So these NDOs exist for drivers that need the 'rx-vlan-filter: on'
feature in ethtool -k, which can be due to any of the following reasons:
1. vlan_filtering_is_global = true, some ports are under a VLAN-aware
   bridge while others are standalone (this is what you described)
2. Hellcreek. This driver needs it because in standalone mode, it uses
   unique VLANs per port to ensure separation. For separation of untagged
   traffic, it uses different PVIDs for each port, and for separation of
   VLAN-tagged traffic, it never accepts 8021q uppers with the same vid
   on two ports.
3. the ports that are under a VLAN-aware bridge should also set this
   feature, for 8021q uppers having a VID not claimed by the bridge.
   In this case, the driver will essentially not even know that the VID
   is coming from the 8021q layer and not the bridge.

If a driver does not fall under any of the above 3 categories, there is
no reason why it should advertise the 'rx-vlan-filter' feature, therefore
no reason why it should implement these NDOs, and return -EOPNOTSUPP.

We are essentially saying the same thing, except what I propose is to
better manage the 'rx-vlan-filter' feature of the DSA net devices. After
your patches, the network stack still thinks that mv88e6xxx ports in
standalone mode have VLAN filtering enabled, which they don't. That
might be confusing. Not only that, but any other driver that is
VLAN-unaware in standalone mode will similarly have to ignore VLANs
coming from the 8021q layer, which may add uselessly add to their
complexity. Let me prepare an alternative patch series and let's see how
they compare against each other.

As far as I see, mv88e6xxx needs to treat the VLAN NDOs in case 3 only,
and DSA will do that without any sort of driver-level awareness. It's
all the other cases (standalone ports mode) that are bothering you.

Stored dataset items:
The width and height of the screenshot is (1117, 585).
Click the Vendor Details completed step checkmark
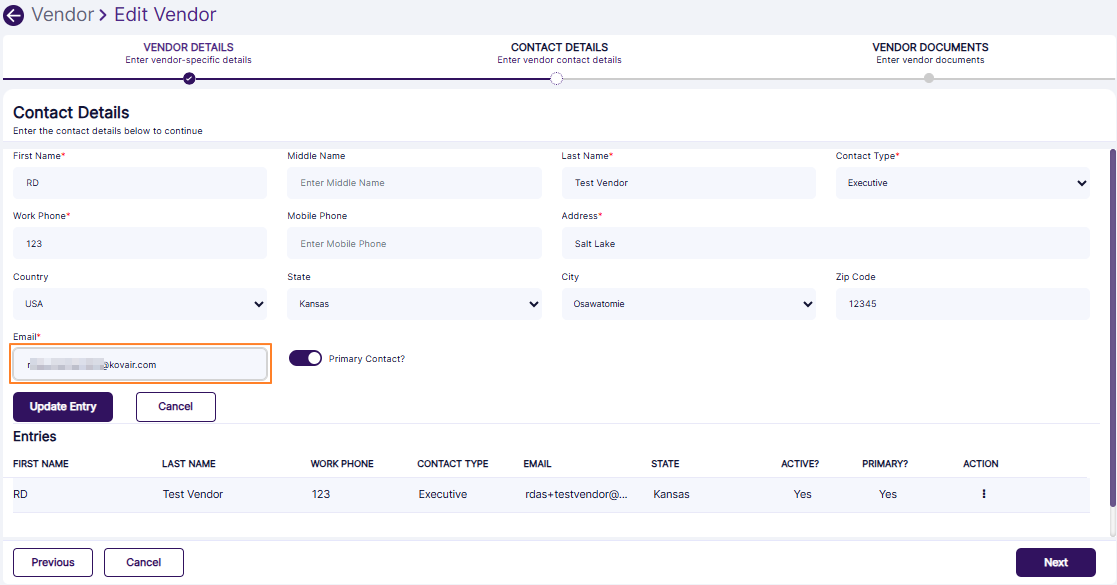tap(189, 79)
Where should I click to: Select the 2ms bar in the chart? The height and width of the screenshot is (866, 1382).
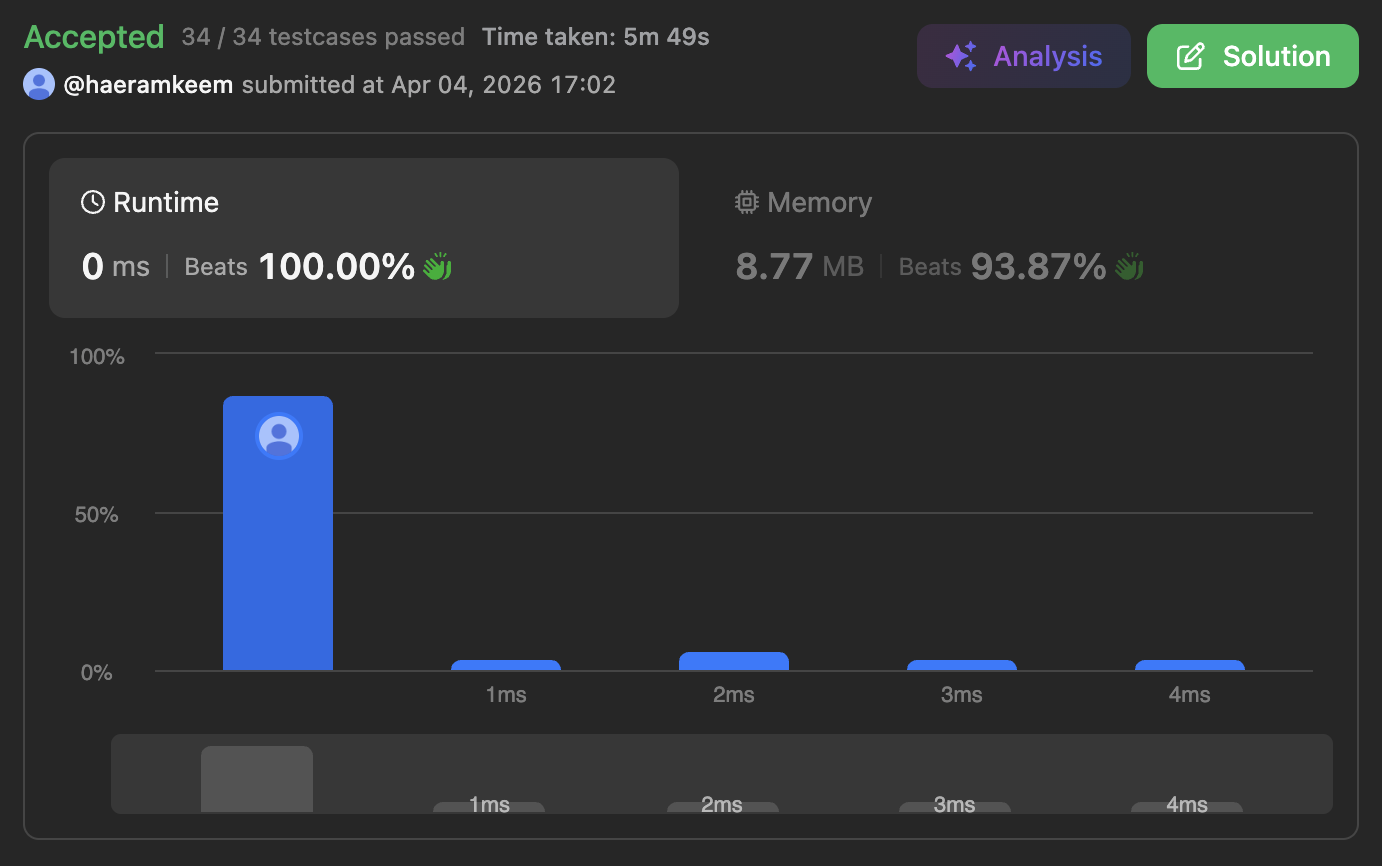[x=734, y=661]
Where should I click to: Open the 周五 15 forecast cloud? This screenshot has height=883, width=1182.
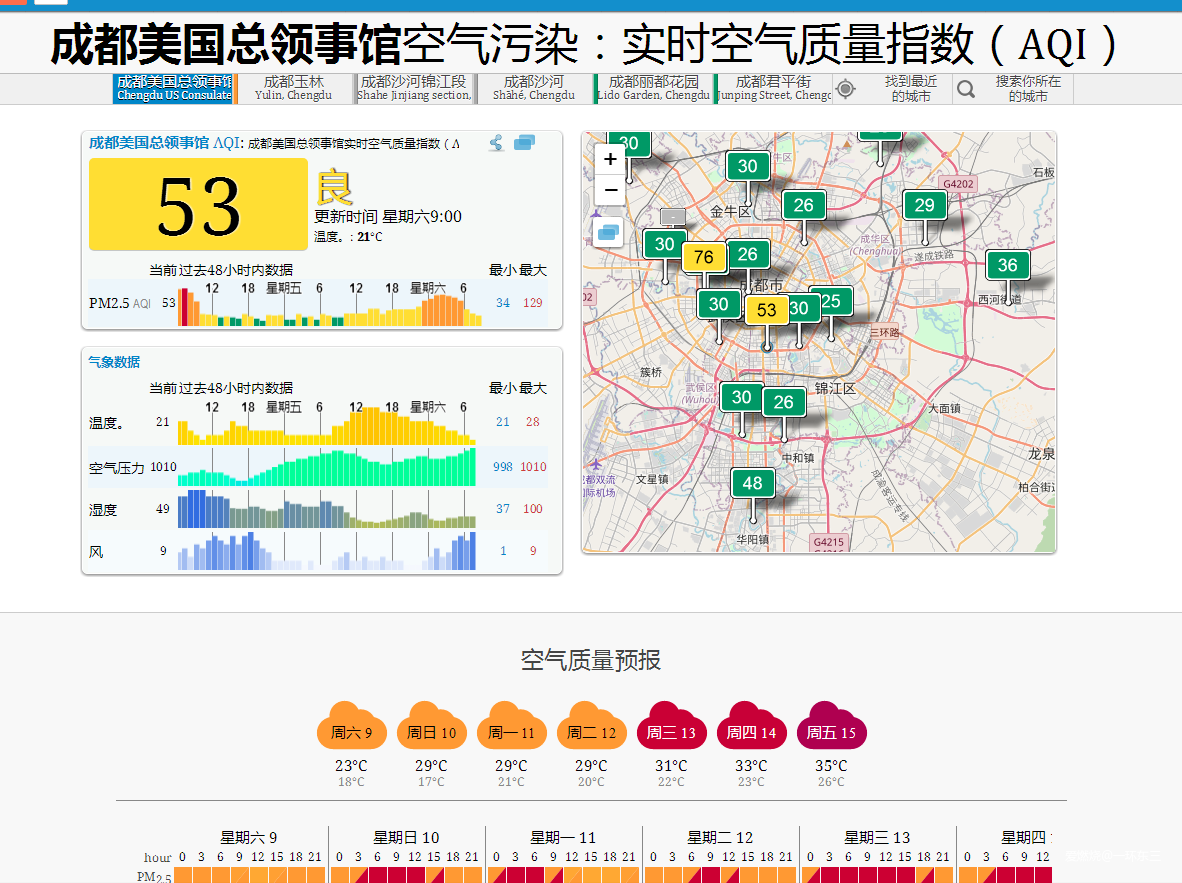click(x=831, y=731)
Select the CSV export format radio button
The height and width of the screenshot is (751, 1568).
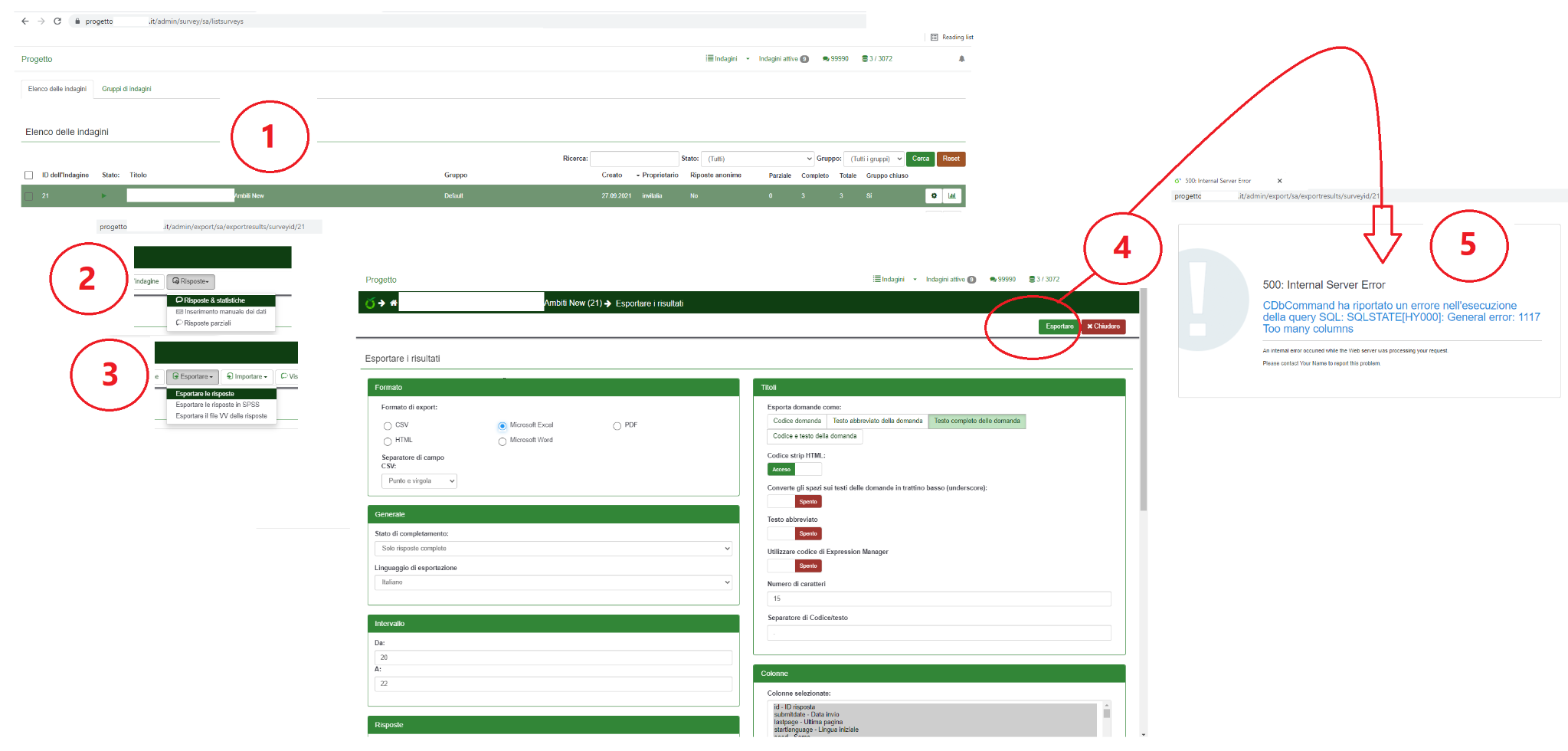coord(388,426)
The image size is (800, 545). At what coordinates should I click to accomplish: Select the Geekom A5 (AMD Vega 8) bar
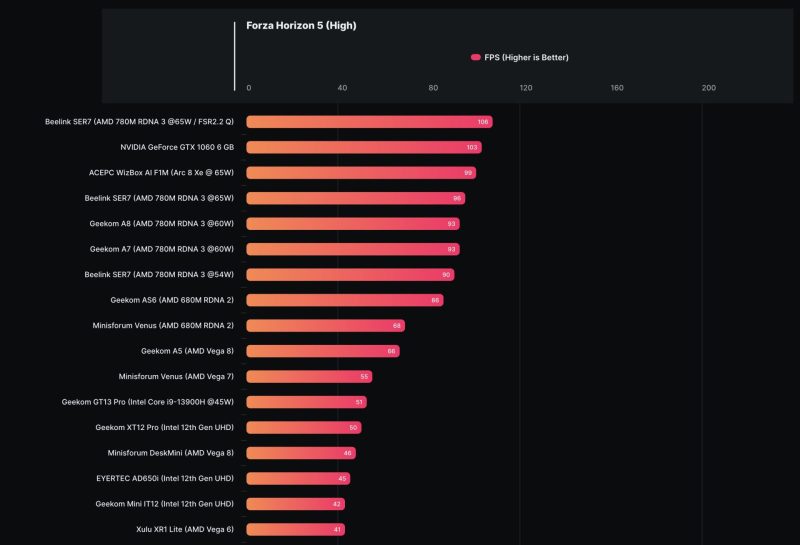point(323,351)
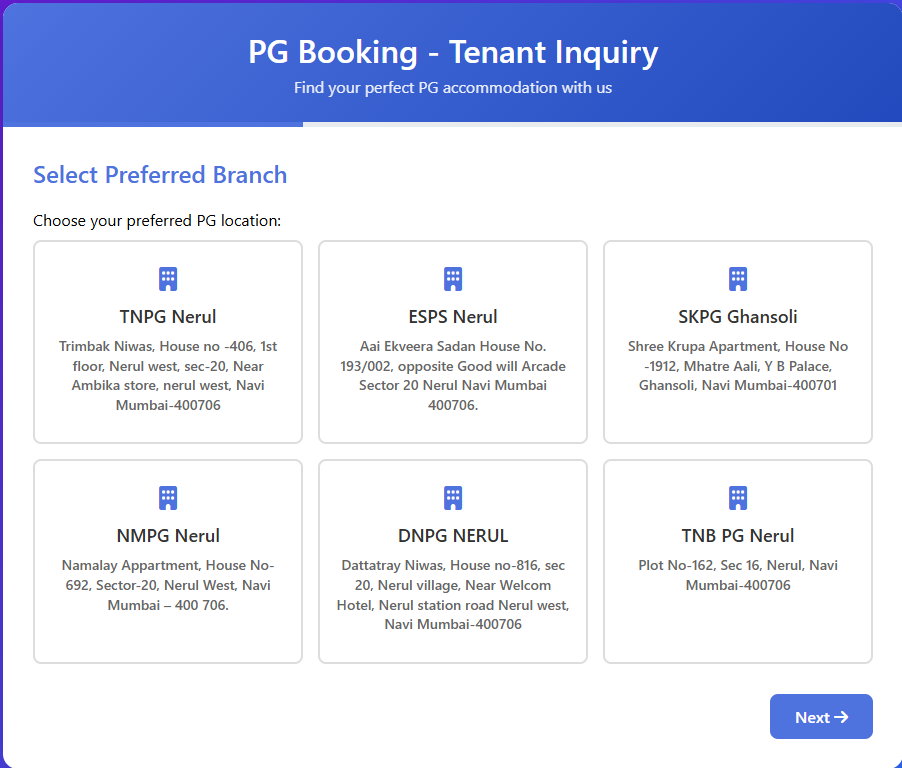Choose the DNPG NERUL branch title

coord(453,536)
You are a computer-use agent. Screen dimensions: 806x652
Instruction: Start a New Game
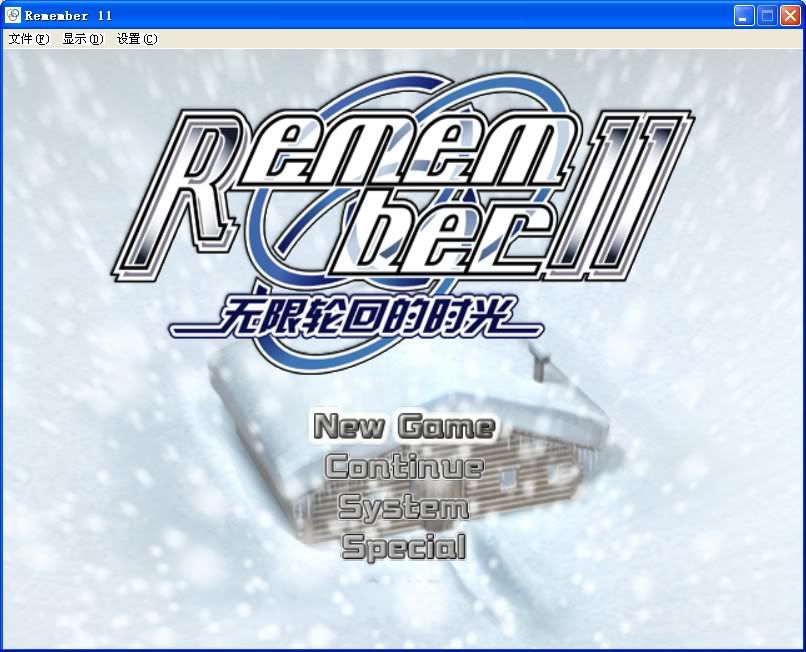pyautogui.click(x=404, y=427)
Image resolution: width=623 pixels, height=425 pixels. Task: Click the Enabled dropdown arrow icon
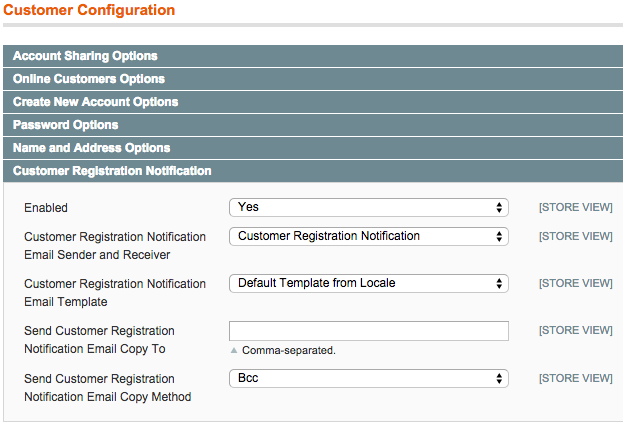click(499, 207)
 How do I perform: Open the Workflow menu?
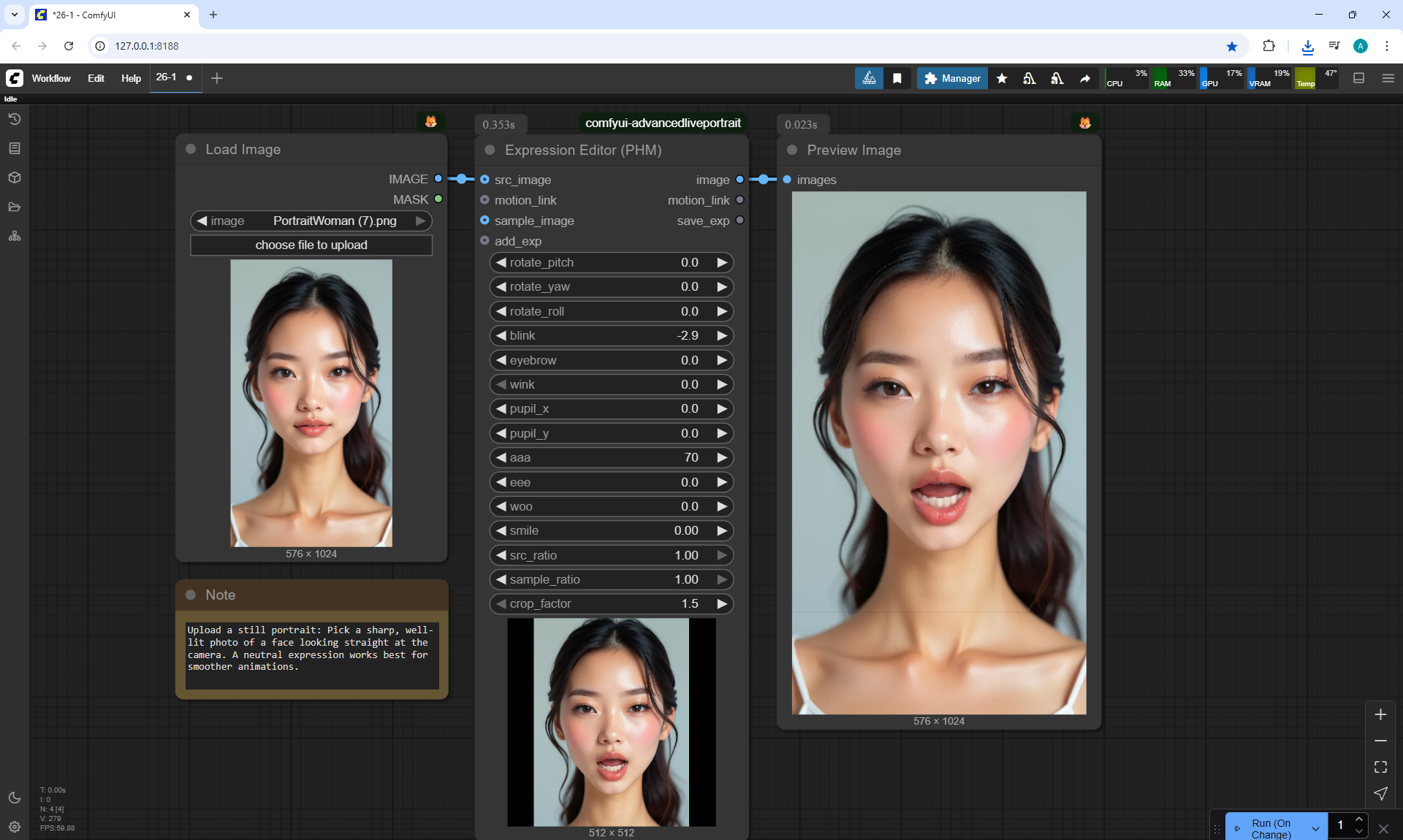pos(51,78)
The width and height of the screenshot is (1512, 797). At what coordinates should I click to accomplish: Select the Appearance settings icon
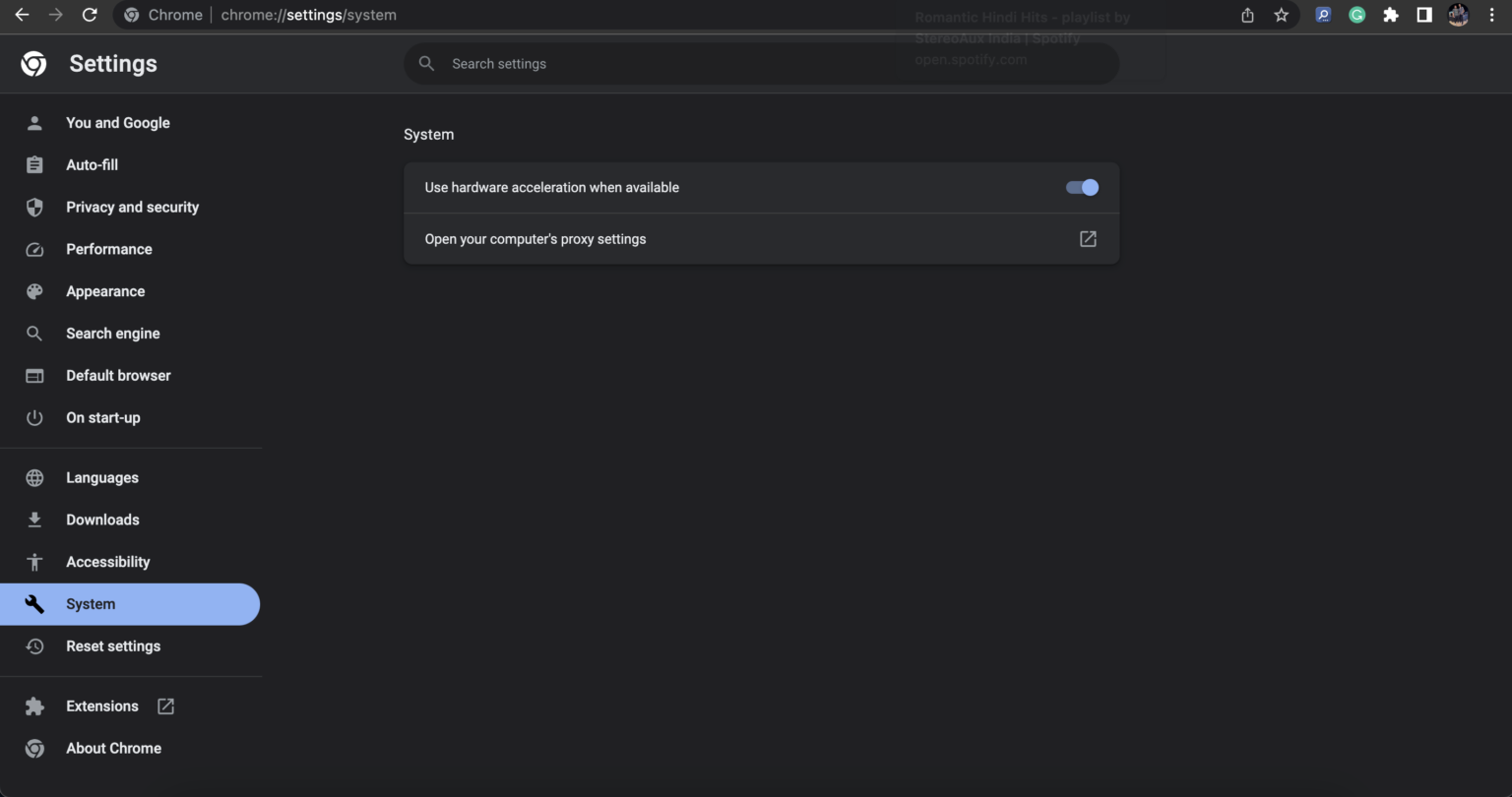[x=34, y=291]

JOB: Decide whether each statement below agrees with the VLAN filtering text, answering yes or no and quoting the deciding words of the text. (a) Hellcreek gives each port a different PVID to keep untagged traffic separate. (b) mv88e6xxx ports in standalone mode actually have VLAN filtering enabled. (c) A driver that fits none of the three listed categories still has reason to implement these NDOs.

EXERCISE ANSWER:
(a) Yes: "For separation of untagged traffic, it uses different PVIDs for each port"
(b) No: "the network stack still thinks that mv88e6xxx ports in standalone mode have VLAN filtering enabled, which they don't."
(c) No: "no reason why it should implement these NDOs"